Wednesday, February 18, 2015

How To Sell To The Generation That Has Grown Up With Touch Technology


This article is by Paul Do Forno, senior VP of eCommerce at Razorfish.
The generation currently edging towards the 20-year-old mark has, in the minds of marketers, generally been tacked on to the back-end of the “Millennials.” But not only is this demographic swath bigger than the Millennial one (27% of the population is now 19 or under vs. 20% aged 20-35, according to the U.S. Census Bureau, 2012), it has radically different expectations of how e-tailers should interact with them as consumers. This is Generation Touch, and they represent a big, but potentially rewarding, challenge for vendors vying for their dollars.
Touch technology has been around for decades. Most of us had encountered it via an ATM transaction by the mid-90s. But the real game-changer came with the first iPhone, in 2007, followed by hundreds more touch-centric devices. The child who was five in 2007 is a teenager now, and has grown up with the expectation that screens are things you interact with – things you touch and stroke, that respond and come alive under your fingertips. This is hugely significant. In her recent book, “Decoding the New Consumer Mind: How and Why We Shop and Buy,” author Kit Yarrow argued that the touch experience is actually changing the way our brains form neural pathways. “Because of our use of technology our brains are adapting so that they literally think differently than we did a decade ago,” she said. We’re looking at a coming wave of consumers whose brains have developed that way from birth.
Touch is already becoming king, across the board, when it comes to e-commerce. Big-box retailers are reporting touch traffic at 50% of all online interactions. Target TGT +0.68%recently said two-thirds of its online traffic comes from tablets or smartphones, andpredicts this will rise to 75% in 2015. For retailers who serve the teen market, that figure may have been reached as early as the 2014 holiday season, according to our research. In order to engage in a meaningful conversation with Generation Touch, e-tailers have to design the e-commerce experience differently.
How, exactly, are members of the Touch Generation different? For a start, they’re not about one screen, or even two; they’re likely to be using many – smartphone, tablet, laptop, desktop. They don’t need to be tech-savvy, because technology has become so intuitive that many barriers have been eliminated. They’re not passive users of media; they’re makers, gamers, designers of their own personalized, online experience. They’re also increasingly brand ambivalent, prefer to communicate via images rather than text, and eagerly embrace new technologies.
More than anything, Touch Generation buyers expect their devices to deliver a seamless, exciting experience that is lightning fast and glitch-free. Baby Boomers may have tolerated an agonizingly slow phone modem, but the Touch Generation has no patience for that. A recent study by Walmart discovered that, when the time it takes for a page or window to load jumps from 1 second to 4 seconds, the rate of conversion to a purchase declines sharply.
Designers of commerce experiences need to broaden their scope and change their thinking to serve these new demands. The classic combination in advertising agencies used to be a copywriter and art director working together. As digital became a more important platform, that team grew to include user experience. Ideation was followed by creative and wireframes before being thrown “over the wall” to the developers to figure out how to make it work. However, given the expectations of Generation Touch, that’s not good enough anymore. Development needs to be part of the mix from the beginning, contributing to ideation and helping deliver a final experience that’s as well executed and engaging as possible.
Successfully designing commerce experiences for Generation Touch, and leveraging a “touch-centric” design approach relies on three key elements:
            Think in terms of customer experience, not design process. That cutting-edge shiny object you created is worthless if it wasn’t designed with the customer’s needs and desires firmly in mind. Visual design, motion design, interaction design and presentation design must be married with a deep understanding of the customer in order to be effective.

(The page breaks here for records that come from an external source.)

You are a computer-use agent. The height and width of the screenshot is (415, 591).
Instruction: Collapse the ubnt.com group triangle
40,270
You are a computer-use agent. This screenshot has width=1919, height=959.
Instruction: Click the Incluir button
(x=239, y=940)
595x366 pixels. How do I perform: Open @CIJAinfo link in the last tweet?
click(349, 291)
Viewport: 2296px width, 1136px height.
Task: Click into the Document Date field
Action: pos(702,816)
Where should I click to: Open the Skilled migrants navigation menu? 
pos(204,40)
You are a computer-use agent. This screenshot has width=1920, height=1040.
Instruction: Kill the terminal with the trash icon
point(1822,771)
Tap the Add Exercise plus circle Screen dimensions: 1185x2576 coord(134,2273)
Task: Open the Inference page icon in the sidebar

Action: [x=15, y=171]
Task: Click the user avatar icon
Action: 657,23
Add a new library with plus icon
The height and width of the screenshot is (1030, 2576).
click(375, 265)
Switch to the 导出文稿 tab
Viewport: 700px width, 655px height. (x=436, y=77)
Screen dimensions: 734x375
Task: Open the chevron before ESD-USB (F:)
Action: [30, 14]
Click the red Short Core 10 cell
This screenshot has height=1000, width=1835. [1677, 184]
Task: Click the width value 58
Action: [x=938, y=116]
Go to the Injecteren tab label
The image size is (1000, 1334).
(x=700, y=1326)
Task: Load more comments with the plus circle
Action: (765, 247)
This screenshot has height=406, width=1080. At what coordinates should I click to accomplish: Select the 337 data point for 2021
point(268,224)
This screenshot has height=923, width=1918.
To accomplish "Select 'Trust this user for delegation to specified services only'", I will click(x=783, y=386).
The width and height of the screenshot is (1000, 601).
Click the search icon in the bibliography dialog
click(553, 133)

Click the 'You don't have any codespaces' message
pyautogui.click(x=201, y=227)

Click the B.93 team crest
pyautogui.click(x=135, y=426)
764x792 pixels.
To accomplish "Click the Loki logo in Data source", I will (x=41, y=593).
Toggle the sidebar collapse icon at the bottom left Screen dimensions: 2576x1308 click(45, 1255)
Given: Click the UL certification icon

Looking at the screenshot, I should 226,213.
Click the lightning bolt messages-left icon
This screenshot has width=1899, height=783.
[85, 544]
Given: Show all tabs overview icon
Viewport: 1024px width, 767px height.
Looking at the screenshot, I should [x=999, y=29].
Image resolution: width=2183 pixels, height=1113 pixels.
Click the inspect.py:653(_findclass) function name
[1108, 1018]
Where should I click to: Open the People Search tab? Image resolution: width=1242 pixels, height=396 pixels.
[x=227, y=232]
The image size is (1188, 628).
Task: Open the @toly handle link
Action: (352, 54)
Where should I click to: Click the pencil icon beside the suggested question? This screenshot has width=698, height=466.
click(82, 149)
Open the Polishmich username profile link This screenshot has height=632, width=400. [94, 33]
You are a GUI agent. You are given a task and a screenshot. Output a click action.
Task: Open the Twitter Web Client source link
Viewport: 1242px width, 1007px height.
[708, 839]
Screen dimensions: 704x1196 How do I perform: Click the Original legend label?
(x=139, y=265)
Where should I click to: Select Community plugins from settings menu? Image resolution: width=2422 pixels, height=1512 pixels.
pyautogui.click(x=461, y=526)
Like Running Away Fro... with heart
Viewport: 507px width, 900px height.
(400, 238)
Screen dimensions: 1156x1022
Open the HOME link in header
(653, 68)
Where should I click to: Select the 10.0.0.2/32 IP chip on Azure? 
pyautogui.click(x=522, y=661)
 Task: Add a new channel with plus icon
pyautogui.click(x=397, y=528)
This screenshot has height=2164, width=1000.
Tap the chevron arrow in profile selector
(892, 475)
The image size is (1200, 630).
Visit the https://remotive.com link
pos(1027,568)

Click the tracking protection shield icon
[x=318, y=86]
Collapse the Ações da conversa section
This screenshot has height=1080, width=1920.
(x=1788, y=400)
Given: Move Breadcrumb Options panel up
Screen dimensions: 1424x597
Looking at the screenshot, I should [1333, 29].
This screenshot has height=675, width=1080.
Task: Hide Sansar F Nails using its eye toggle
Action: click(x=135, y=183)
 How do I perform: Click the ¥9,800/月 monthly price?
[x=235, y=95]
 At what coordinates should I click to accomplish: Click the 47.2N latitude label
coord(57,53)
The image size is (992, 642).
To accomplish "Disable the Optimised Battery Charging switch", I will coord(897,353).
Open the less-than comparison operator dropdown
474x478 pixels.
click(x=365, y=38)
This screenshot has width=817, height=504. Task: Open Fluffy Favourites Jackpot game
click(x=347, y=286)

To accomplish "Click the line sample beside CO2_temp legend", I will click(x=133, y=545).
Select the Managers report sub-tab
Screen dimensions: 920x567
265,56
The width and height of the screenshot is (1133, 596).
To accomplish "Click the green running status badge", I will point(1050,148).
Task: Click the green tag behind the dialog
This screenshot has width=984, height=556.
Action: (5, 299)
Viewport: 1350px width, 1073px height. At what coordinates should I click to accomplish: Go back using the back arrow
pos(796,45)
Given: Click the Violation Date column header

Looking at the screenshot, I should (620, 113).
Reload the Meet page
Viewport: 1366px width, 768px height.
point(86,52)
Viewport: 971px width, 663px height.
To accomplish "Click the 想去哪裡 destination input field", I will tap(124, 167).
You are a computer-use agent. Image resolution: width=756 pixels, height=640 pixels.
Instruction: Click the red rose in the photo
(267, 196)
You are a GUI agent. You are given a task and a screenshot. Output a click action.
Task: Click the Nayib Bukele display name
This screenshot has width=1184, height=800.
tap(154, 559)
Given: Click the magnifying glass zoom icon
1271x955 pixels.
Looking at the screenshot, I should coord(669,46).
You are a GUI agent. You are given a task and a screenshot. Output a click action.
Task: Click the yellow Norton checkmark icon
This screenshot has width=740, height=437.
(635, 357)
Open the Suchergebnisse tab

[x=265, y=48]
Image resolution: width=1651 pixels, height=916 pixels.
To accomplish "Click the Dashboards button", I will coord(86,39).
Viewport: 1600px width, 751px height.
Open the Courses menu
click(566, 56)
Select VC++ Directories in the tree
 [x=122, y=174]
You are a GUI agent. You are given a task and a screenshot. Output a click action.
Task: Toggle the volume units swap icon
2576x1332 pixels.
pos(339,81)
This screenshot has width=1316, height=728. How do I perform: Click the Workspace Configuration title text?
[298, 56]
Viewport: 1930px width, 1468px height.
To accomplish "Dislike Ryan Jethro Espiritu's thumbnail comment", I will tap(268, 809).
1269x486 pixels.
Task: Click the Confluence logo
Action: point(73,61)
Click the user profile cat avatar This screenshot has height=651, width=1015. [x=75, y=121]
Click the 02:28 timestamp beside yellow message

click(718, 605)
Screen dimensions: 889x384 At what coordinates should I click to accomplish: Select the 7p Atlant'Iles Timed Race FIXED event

•             Design for performance. Bake in technical collaboration from the beginning of the design process. The technology is there to do many amazing things, but if those features chug along instead of instantly popping on the screen, the consumer will flee. Make sure you have the server capacity to serve the traffic you expect with lightning-fast load speeds.

•             Think cinematically. On both small and large screens you should aim for a sense of narrative and drama. The Touch Generation wants to explore, discover and invent. The subtlest elements can add up to an experience a user loves without even being able to articulate why.


Right now – while your competitors are still figuring out what to do about the Millennials – is the time to align your development processes around the needs of Generation Touch by creating narrative, interactive environments that function and scale beautifully. If you can delight this highly demanding audience, pleasing those Millennials will be a snap.